- Opening Delimiter -

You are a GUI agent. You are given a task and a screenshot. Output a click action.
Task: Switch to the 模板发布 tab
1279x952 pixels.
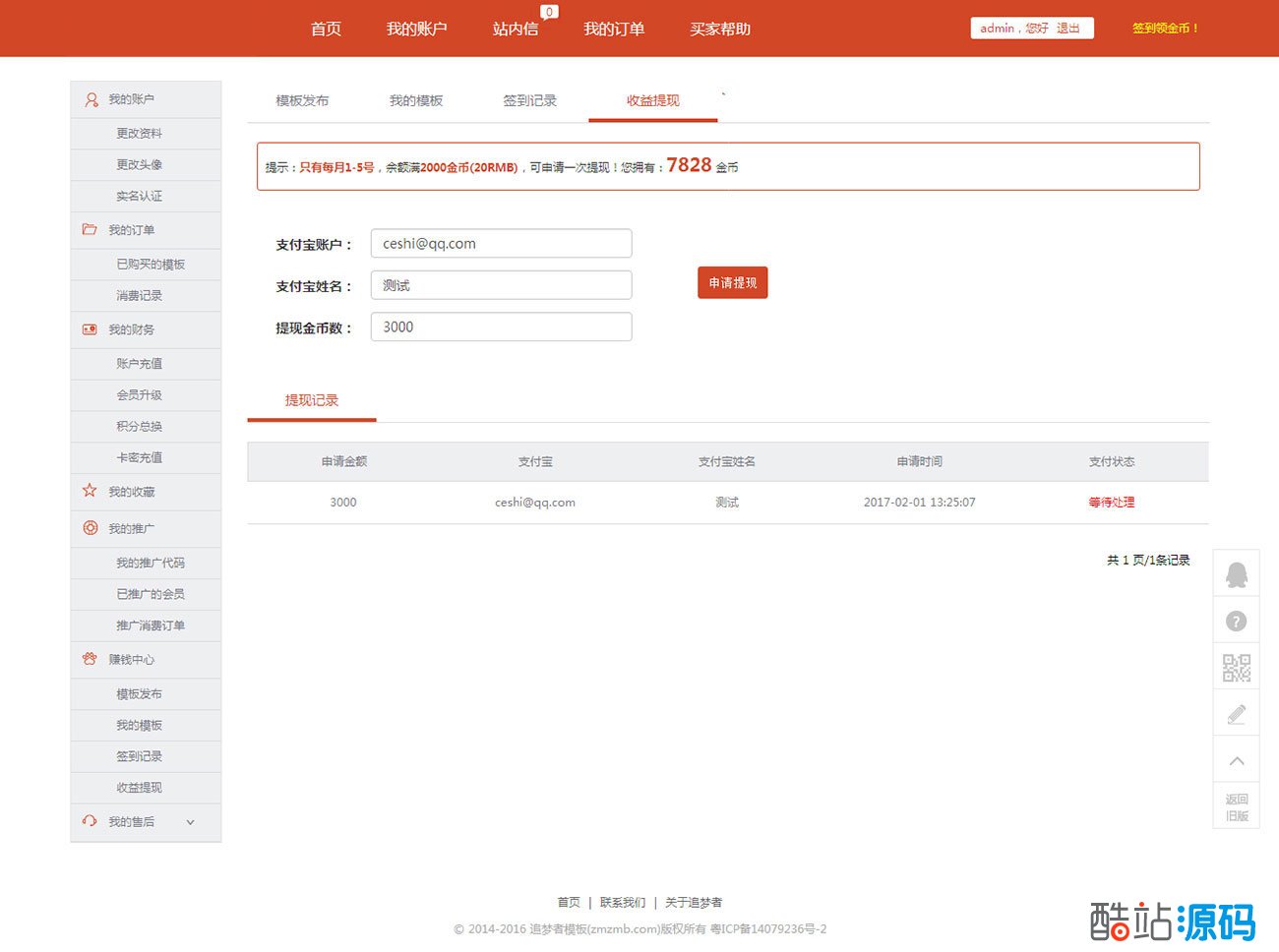[x=302, y=100]
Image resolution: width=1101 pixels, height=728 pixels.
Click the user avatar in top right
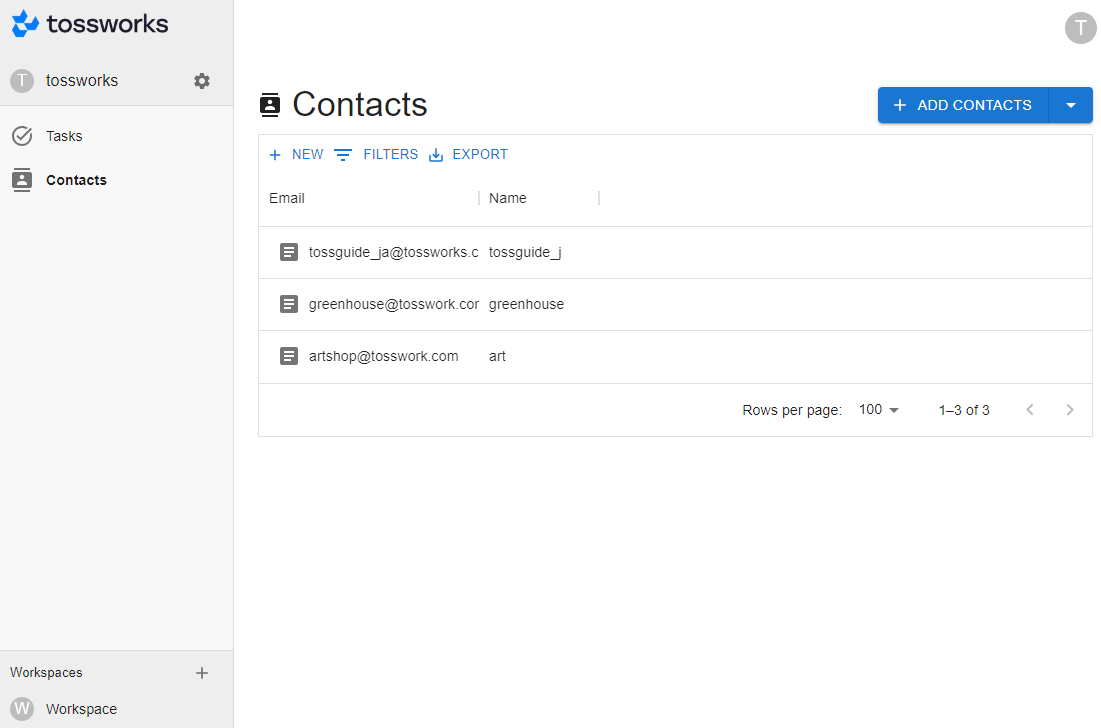(1080, 28)
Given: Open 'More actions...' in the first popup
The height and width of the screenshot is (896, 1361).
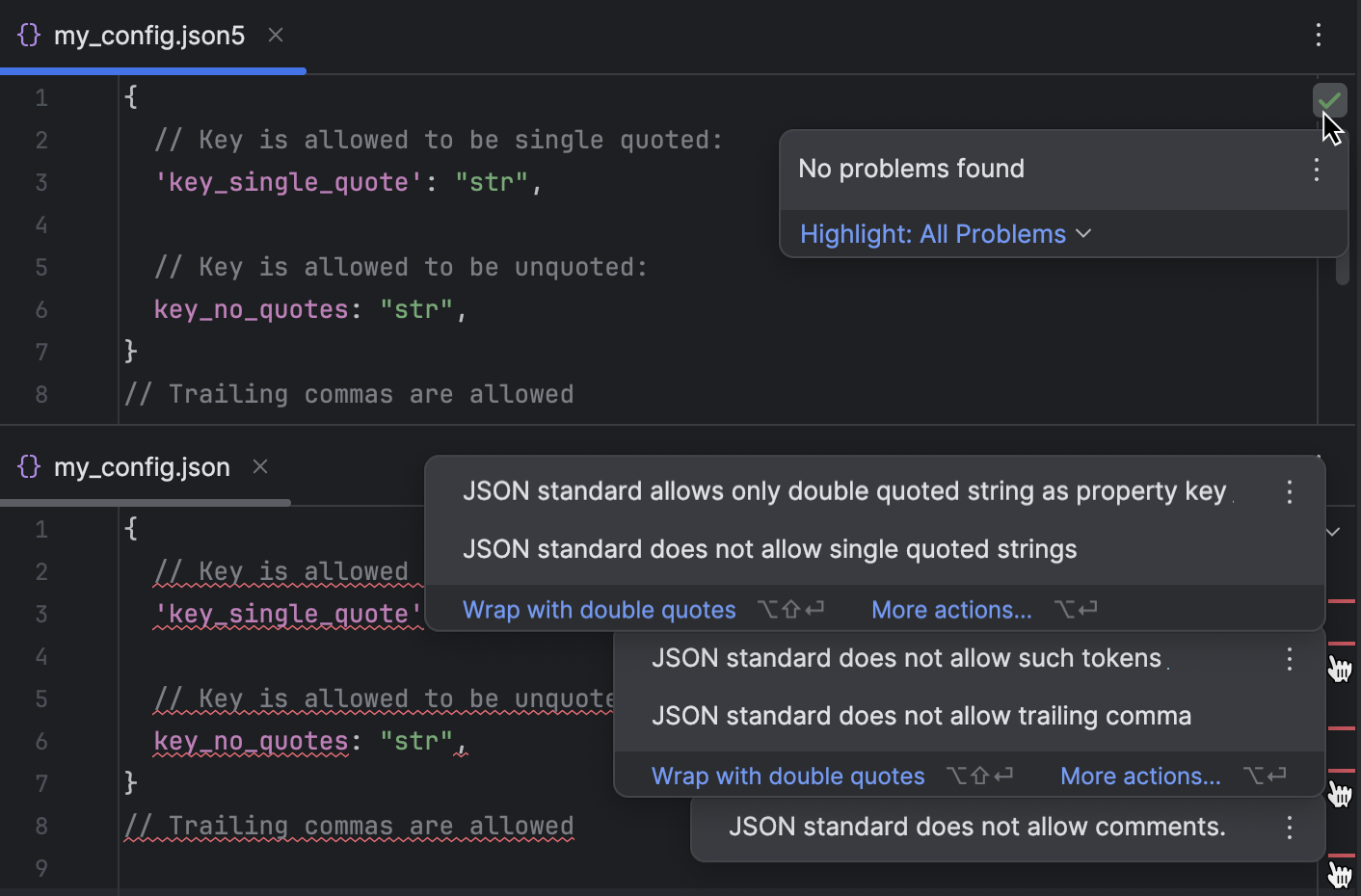Looking at the screenshot, I should coord(950,609).
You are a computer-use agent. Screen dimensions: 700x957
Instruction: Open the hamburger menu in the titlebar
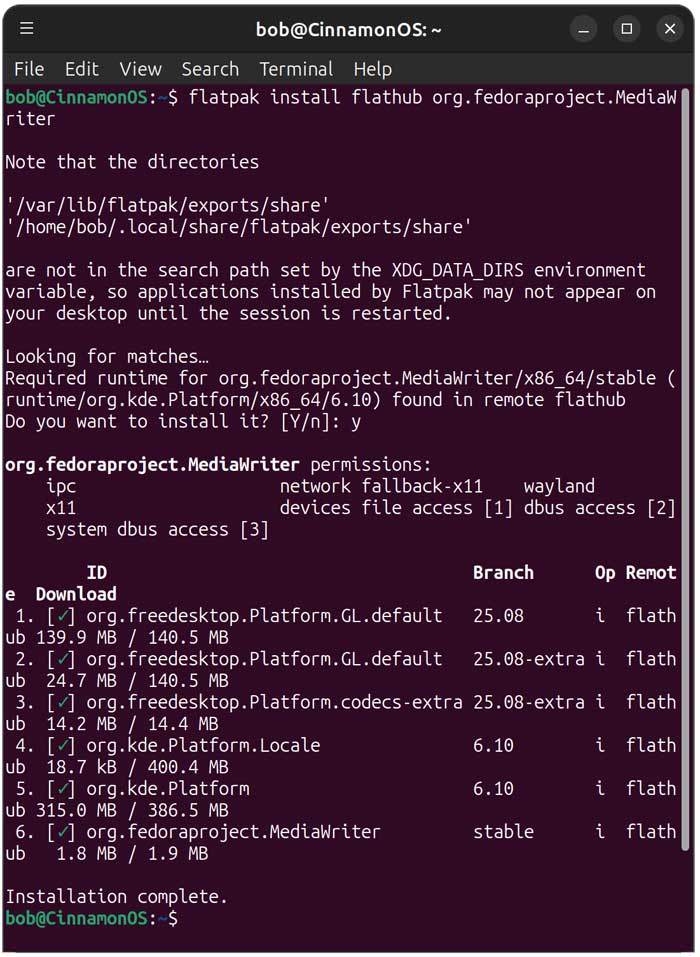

- Closing Delimiter -

**TO DO**. Set the pictures aside and repeat only the lines from the one containing "Click the user avatar in top right" through the last line of the entries above, exactly as they stand.

**RESPONSE TO THIS EXERCISE**.
Click the user avatar in top right
(1080, 28)
Given: Open 'More actions...' in the first popup
The height and width of the screenshot is (896, 1361).
Looking at the screenshot, I should coord(950,609).
You are a computer-use agent. Screen dimensions: 700x957
Instruction: Open the hamburger menu in the titlebar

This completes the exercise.